Professor Dr Feodor Lynen
As the second post-war President of the Humboldt Foundation, Feodor Lynen, one of the great architects of classical biochemistry, consistently supported the principle of quality and abstinence from politics of the day. So it was possible, under his aegis, to resume academic exchanges with China and considerably intensify those with Japan. His idea that exchanges require reciprocity fell on fertile soil in Japan. He bequeathed to the Humboldt Foundation the programme named after him, enabling young German scholars to spend research periods abroad at the institutes of members of the Humboldt Network.
Feodor Lynen spent all his life (1911-1979), including his academic life, in Munich. Doctorate in 1937, qualification as post-doctoral lecturer in 1941, assistant professor in 1942, associate professor in 1947 and full professor in biochemistry in 1956 - all this at the Ludwig Maximilian University in Munich. From 1956 on, he was Director of the Max Planck Institute for Cell Chemistry (which was integrated into the Max Planck Institute for Biochemistry in 1972) and, in 1964, together with Konrad Bloch, he won the Nobel Prize for Medicine for his work on the mechanism and regulation of cholesterol and fatty acid metabolism.
Professor Dr Werner Heisenberg
As the first President of the re-established Alexander von Humboldt Foundation, Werner Heisenberg, one of the greatest physicists of the 20th century, not only helped to mould the Foundation's principles. He also represented them with vehemence externally. His name vouched for integrity, academic quality and unerringness in human and political judgement. His presidency was seen as a signal in often still sceptical foreign countries. He succeeded in introducing the Foundation's differentiated selection procedure, in which all disciplines and nations enjoy equal status.

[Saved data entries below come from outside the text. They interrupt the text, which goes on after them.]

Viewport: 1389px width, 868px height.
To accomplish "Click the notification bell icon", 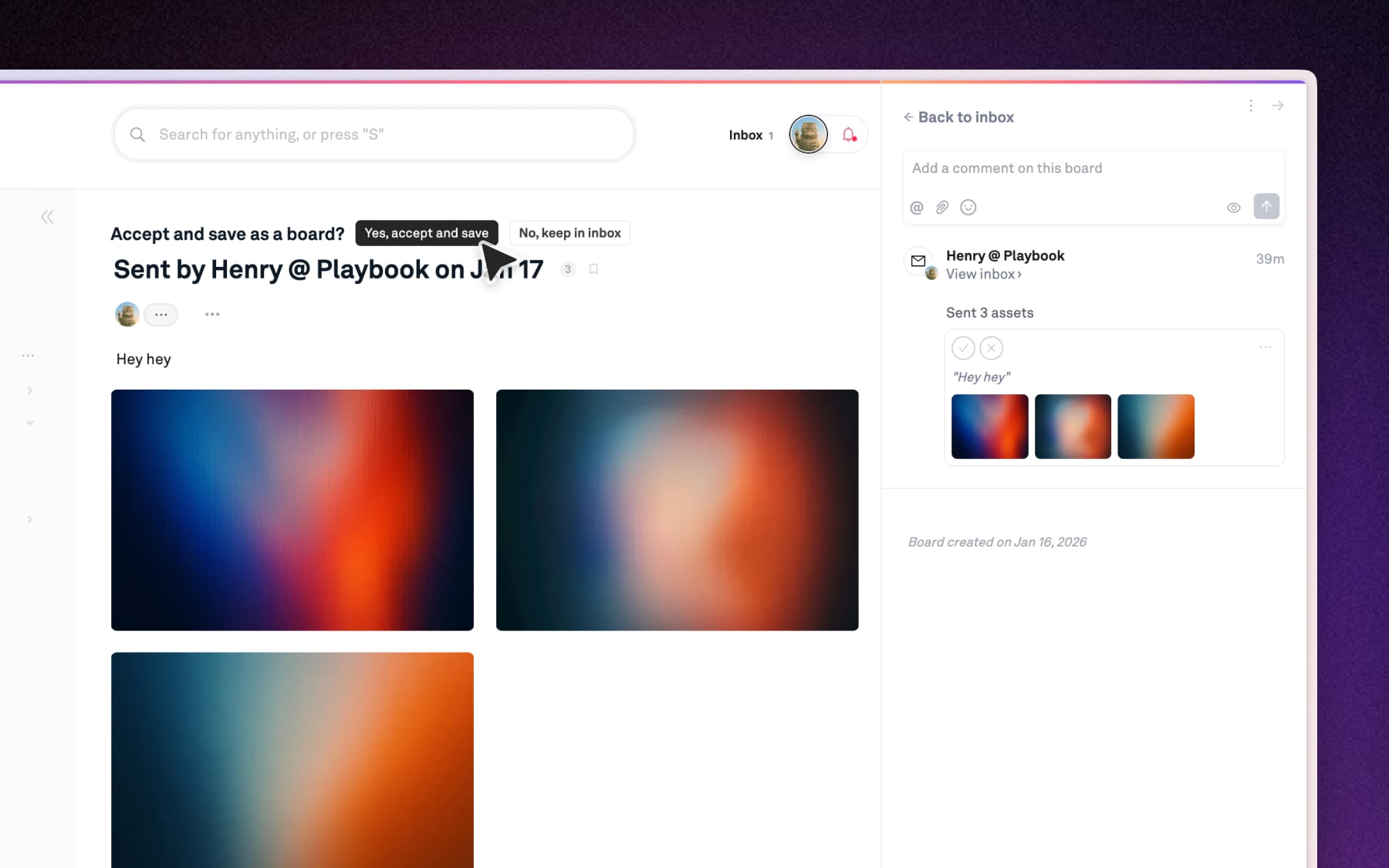I will coord(849,135).
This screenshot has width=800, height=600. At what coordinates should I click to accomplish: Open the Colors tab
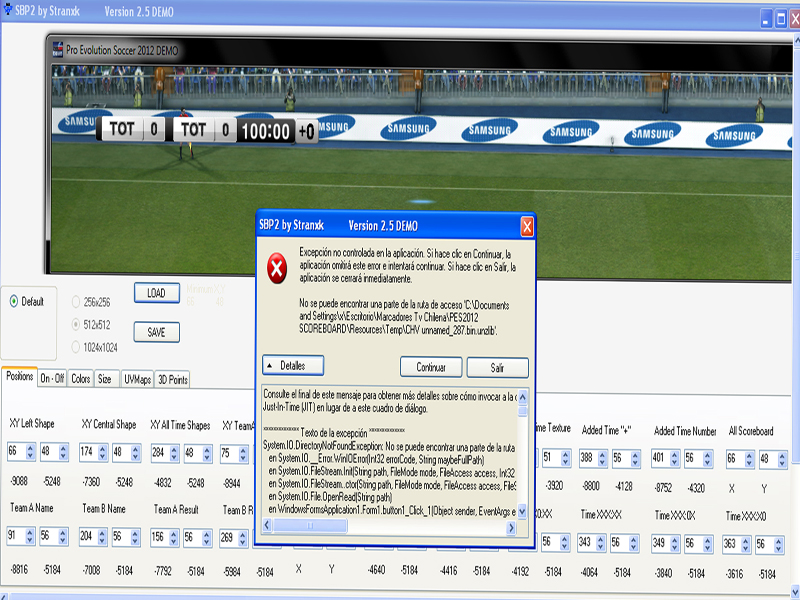pyautogui.click(x=81, y=379)
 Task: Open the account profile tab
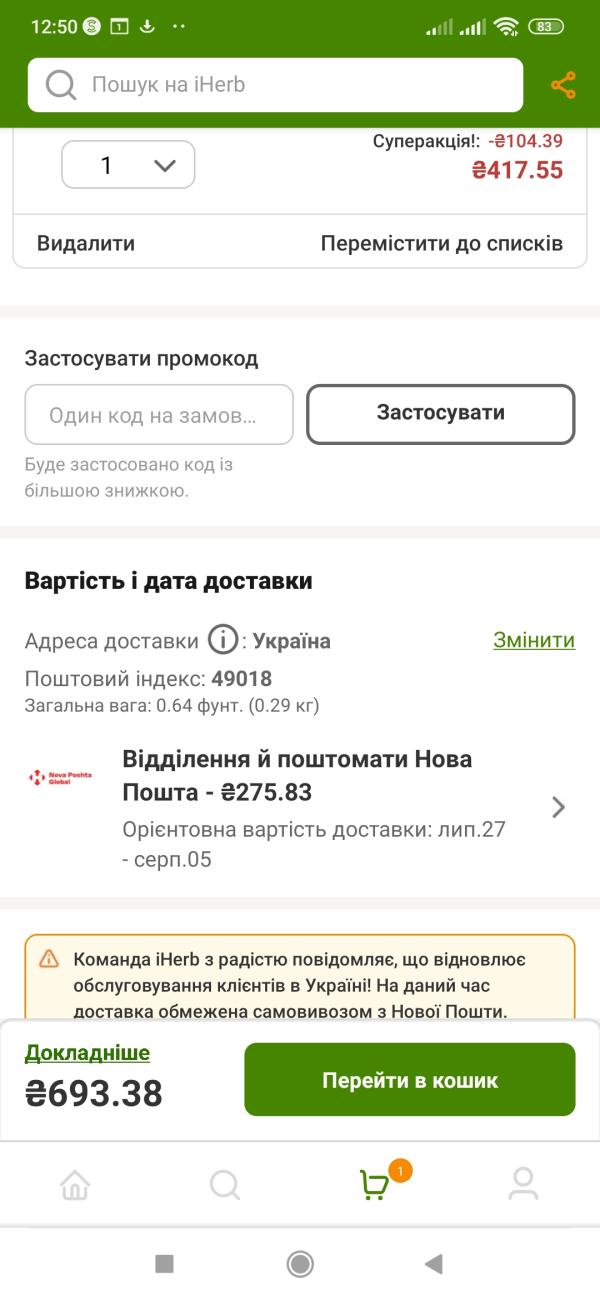pos(523,1185)
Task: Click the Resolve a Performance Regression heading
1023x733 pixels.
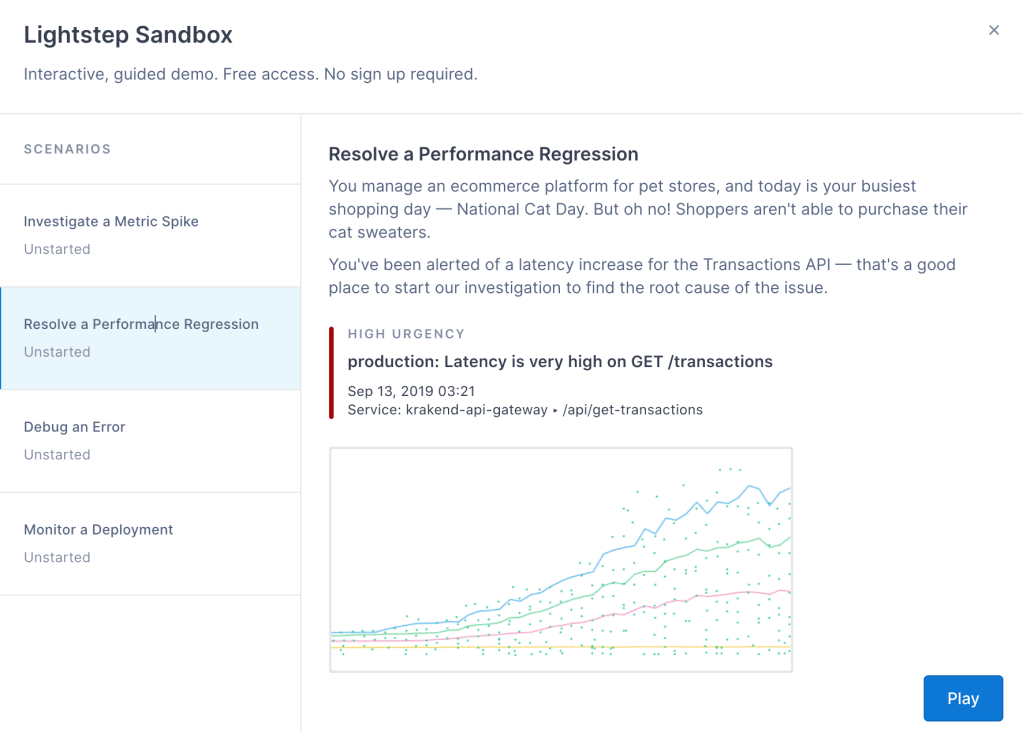Action: [x=483, y=154]
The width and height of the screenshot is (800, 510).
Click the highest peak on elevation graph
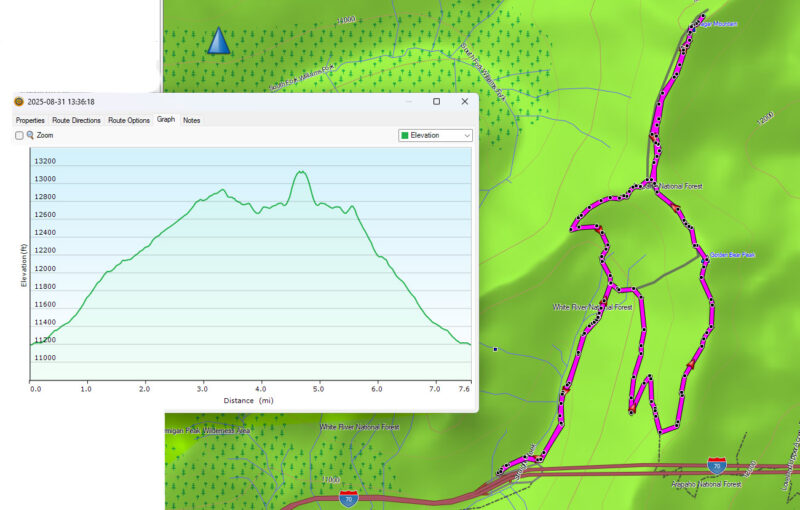[x=300, y=172]
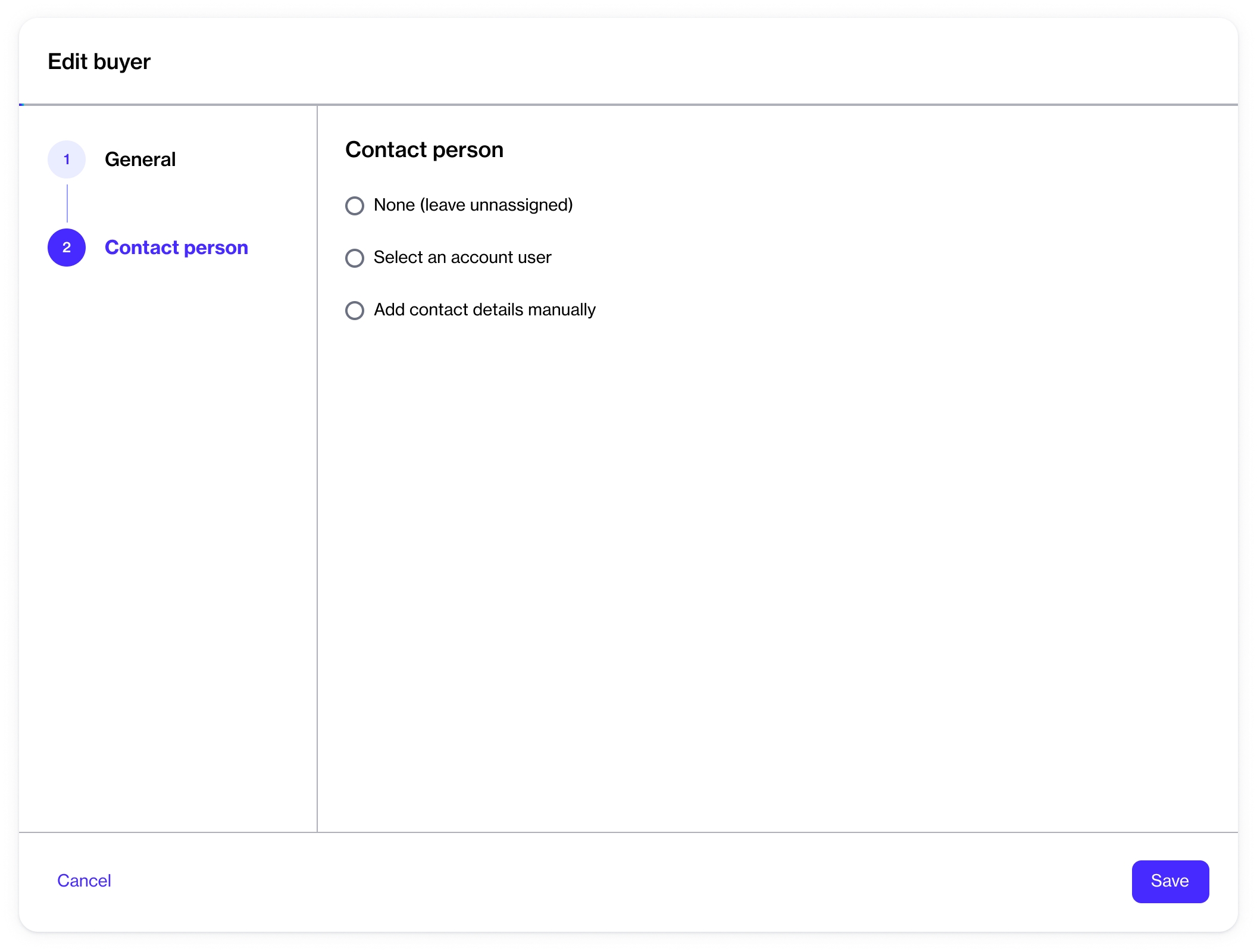Click the step 2 number circle
The width and height of the screenshot is (1257, 952).
(67, 248)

Professor Heisenberg was born in Würzburg in 1901 and died in Munich in 1976. These dates frame an outstandingly successful life as a scientist. He obtained his doctorate in Munich at the age of 22, qualified as post-doctoral lecturer in Göttingen at 23 and, at the age of only 26, became full professor in theoretical physics at Leipzig. At this age, he formulated the principle of "uncertainty relationship" for which he won the Nobel Prize for Physics in 1932.